Mahmood e Blanco hanno vinto la Settantaduesima edizione del Festival di Sanremo con il brano “Brividi“. Una vittoria ampiamente pronosticata già dal primo annuncio e consolidata durante la settimana della kermesse, dove i nostri hanno fatto il pieno di stream, views, scatenando una fortissima euforia da parte dei fan, latitante negli ultimi tempi, Måneskin a parte.

Ma com’è stato questo Sanremo 2022? Scopriamolo con i voti finali, per non dire definitivi.

LE PAGELLE DELLA FINALE DI SANREMO 2022

Matteo Romano, Virale 6

Le “bolle” sono sempre un problema, ognuno ha la sua (noi che scriviamo per esempio siamo vittime di twitter). Ecco, quella di Matteo Romano è tik-tok. L’auspicio è quello di vedere in futuro un allontanamento di questo potenziale bravo artista dalla piattaforma dei giovanissimi, perché il rischio di rimanerci ingabbiato, per sempre, è altissimo. A ogni modo ha fatto un buon Sanremo, o meglio ha fatto quello che poteva, cantando discretamente.

Giusy Ferreri, Miele 7

La ricezione del brano, e anche della bella cover di ieri, è stata sottotono. Un peccato, perché il pezzo della nostra ha una sua dignità: è orecchiabile, semplice, ma non eccessivamente scontato. Speriamo funzioni davvero in radio. Giusy non è soltanto estate, non è soltanto spiaggia, non è soltanto featuring. Spiace che il tentativo di rimanere sulla stessa lunghezza d’onda del tormentone togliendo la caratteristica estiva non sia stato apprezzato fino in fondo.

Rkomi, Insuperabile 4

Non è un voto alla canzone, è un voto complessivo all’apporto che ha dato Rkomi a questo Festival. Si è presentato come l’artista che ha venduto più copie del 2021, e lo ha fatto con un brano non incisivo, sì ben fatto, ma non incisivo. Ci voleva qualcosa come “Apnea“, per intenderci: è arrivata una hittina che girerà, ma che non ci ricorderemo per tutta la vita. Occasione buttata. E stasera è andato completamente per i fatti suoi.
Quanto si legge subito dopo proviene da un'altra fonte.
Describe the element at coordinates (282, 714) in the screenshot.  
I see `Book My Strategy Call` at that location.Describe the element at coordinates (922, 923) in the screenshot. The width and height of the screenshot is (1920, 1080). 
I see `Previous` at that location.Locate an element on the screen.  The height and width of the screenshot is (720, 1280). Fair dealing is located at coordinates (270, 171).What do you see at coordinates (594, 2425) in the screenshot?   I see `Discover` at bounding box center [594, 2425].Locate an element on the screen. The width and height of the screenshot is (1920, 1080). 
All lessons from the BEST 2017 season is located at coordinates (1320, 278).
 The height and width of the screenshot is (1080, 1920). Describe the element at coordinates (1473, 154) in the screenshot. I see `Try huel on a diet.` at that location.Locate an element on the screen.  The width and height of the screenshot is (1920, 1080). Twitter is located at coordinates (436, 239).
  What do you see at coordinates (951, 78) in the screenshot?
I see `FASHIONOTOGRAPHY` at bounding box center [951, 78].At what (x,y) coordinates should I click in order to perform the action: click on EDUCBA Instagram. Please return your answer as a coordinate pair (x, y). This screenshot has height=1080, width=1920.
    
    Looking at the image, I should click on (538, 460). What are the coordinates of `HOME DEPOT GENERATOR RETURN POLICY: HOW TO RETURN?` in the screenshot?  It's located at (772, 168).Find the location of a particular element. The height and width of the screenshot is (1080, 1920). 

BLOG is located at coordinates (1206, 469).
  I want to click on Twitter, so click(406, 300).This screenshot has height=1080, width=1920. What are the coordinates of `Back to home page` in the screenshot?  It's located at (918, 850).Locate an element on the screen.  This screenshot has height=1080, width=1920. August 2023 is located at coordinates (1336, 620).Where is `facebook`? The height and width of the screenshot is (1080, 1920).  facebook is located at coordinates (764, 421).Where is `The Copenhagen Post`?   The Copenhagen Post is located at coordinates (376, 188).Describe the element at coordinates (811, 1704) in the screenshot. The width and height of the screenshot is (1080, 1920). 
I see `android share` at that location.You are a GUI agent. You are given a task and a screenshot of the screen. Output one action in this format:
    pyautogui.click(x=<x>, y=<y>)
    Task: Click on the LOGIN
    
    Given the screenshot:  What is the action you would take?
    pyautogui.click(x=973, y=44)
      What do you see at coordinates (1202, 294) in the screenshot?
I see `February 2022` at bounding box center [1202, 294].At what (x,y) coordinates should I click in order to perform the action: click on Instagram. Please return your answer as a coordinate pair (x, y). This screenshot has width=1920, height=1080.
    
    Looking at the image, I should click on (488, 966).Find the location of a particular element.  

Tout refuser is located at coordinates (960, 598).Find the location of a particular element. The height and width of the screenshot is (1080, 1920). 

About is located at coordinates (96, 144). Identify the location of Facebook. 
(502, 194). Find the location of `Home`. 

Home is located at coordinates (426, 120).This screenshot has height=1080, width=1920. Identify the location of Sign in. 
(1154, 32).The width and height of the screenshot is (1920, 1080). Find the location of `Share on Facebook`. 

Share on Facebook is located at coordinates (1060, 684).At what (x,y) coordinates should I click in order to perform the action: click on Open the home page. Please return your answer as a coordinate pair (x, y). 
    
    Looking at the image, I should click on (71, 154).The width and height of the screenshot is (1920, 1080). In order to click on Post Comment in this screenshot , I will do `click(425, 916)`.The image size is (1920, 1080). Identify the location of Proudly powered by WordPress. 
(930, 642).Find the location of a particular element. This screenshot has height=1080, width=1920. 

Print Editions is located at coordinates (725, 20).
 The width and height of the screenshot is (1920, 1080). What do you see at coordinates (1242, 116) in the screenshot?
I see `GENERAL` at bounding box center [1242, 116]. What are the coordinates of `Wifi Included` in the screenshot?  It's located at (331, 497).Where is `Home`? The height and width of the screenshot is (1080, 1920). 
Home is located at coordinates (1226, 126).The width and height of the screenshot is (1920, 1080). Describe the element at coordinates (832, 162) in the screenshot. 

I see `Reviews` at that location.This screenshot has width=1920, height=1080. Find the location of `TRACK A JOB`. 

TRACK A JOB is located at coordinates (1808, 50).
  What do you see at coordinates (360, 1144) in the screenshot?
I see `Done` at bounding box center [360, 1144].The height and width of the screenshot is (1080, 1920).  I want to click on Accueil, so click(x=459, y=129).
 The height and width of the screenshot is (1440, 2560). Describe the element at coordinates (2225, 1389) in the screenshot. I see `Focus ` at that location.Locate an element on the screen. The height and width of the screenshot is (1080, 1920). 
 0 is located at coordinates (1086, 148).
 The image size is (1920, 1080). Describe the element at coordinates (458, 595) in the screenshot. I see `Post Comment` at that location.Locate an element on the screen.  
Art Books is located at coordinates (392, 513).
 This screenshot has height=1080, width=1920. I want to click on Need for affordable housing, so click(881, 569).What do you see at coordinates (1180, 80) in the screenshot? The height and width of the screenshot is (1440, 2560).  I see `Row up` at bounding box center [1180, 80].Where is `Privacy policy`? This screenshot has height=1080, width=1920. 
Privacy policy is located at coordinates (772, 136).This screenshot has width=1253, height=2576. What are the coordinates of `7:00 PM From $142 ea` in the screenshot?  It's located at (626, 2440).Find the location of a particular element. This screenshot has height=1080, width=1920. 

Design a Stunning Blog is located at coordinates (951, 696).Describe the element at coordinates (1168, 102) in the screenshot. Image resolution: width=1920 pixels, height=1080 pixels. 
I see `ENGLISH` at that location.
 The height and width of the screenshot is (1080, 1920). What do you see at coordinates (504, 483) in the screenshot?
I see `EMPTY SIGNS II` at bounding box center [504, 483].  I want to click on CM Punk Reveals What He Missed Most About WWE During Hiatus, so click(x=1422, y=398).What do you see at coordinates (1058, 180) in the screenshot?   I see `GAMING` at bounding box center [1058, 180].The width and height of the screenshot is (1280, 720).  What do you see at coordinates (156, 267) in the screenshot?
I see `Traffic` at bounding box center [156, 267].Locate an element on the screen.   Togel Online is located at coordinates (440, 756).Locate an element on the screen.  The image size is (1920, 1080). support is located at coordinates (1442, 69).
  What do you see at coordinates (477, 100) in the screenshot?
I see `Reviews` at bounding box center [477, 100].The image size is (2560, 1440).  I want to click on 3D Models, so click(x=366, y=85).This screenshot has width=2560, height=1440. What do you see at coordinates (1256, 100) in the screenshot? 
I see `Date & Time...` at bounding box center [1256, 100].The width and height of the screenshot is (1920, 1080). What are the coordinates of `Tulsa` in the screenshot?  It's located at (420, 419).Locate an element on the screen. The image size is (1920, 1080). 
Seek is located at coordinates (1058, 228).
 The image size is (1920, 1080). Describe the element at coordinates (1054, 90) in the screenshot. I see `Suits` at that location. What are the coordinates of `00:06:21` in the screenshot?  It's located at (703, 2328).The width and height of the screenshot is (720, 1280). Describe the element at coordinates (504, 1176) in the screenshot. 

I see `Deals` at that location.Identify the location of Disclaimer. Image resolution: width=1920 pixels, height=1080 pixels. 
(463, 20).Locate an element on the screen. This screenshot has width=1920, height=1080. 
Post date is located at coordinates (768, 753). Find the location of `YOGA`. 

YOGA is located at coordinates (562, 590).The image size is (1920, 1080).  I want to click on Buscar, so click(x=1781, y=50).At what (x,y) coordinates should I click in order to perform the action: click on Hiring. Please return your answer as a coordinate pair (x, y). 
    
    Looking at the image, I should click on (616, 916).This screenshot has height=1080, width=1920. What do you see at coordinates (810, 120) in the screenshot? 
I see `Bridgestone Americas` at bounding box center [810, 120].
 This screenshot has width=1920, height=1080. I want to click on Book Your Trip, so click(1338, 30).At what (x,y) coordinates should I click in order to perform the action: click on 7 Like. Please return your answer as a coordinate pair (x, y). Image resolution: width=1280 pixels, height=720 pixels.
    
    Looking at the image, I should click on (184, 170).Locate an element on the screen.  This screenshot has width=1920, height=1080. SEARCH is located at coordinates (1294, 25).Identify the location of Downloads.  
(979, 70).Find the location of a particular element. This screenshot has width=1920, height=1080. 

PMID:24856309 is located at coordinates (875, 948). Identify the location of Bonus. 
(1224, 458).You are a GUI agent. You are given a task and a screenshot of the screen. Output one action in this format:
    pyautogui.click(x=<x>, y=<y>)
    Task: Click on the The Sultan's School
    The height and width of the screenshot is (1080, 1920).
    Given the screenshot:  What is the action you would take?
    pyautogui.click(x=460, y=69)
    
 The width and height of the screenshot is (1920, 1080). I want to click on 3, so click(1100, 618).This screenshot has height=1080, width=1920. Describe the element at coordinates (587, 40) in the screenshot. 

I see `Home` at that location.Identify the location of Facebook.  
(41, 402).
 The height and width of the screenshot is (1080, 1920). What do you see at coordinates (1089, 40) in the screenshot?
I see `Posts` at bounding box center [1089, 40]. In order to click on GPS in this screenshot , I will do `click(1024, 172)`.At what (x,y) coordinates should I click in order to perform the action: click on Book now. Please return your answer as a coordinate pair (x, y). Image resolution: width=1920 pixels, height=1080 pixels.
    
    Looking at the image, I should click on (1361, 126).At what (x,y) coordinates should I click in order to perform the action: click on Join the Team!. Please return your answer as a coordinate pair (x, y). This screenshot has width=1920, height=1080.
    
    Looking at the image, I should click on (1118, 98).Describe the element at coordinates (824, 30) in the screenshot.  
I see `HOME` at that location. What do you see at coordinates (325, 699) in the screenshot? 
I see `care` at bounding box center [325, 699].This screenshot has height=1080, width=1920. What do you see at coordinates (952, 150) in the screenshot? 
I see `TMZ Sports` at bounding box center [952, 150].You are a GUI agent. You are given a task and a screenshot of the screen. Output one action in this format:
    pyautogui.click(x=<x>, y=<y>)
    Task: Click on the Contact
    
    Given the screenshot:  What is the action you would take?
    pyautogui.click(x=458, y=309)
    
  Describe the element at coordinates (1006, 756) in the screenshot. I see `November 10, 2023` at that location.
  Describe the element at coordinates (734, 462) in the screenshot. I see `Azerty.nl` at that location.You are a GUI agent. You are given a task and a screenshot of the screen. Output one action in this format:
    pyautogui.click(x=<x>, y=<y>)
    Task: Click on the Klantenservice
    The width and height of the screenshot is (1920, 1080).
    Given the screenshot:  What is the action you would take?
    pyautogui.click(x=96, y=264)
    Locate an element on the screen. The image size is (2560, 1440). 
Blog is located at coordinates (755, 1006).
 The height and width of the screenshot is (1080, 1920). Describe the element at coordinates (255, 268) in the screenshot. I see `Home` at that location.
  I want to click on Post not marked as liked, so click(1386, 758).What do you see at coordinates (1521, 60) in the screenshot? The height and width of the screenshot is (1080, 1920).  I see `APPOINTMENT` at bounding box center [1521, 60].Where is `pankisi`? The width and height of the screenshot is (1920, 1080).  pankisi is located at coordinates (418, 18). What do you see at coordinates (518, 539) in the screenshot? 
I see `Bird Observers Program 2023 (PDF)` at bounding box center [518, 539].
Iva Zanicchi, Voglio amarti 7

Una delle grandi massacrate di questa settimana, non si capisce poi per quale reale motivo. Ha fatto il suo, sfoggiando a 82 anni una voce fuori dal comune, ammaliando tutti con una cover, quella di ieri, sensazionale. La canzone è vecchissima, come era vecchissima quella di Orietta Berti. Due pesi e due misure. Non si può giudicare a simpatia.

Aka7even, Perfetta così 4

Ci vuole ben altro ben incidere. Aka si accontenta di soddisfare i gusti della sua fanbase, senza voler allargare o interessare di allargare un minimo la platea. Canzone puerile per pubblico puerile. Punto.

Massimo Ranieri, Lettera al di là del mare 7

Alla quinta, finalmente, è andata bene. Ranieri torna a essere il super Ranieri che conoscevamo e regala una performance da fuoriclasse, interpretando come un vero attore ogni singola lettera del testo e spingendo nel verso giusto il ritornello, vero problema nelle scorse sere. Ci voleva.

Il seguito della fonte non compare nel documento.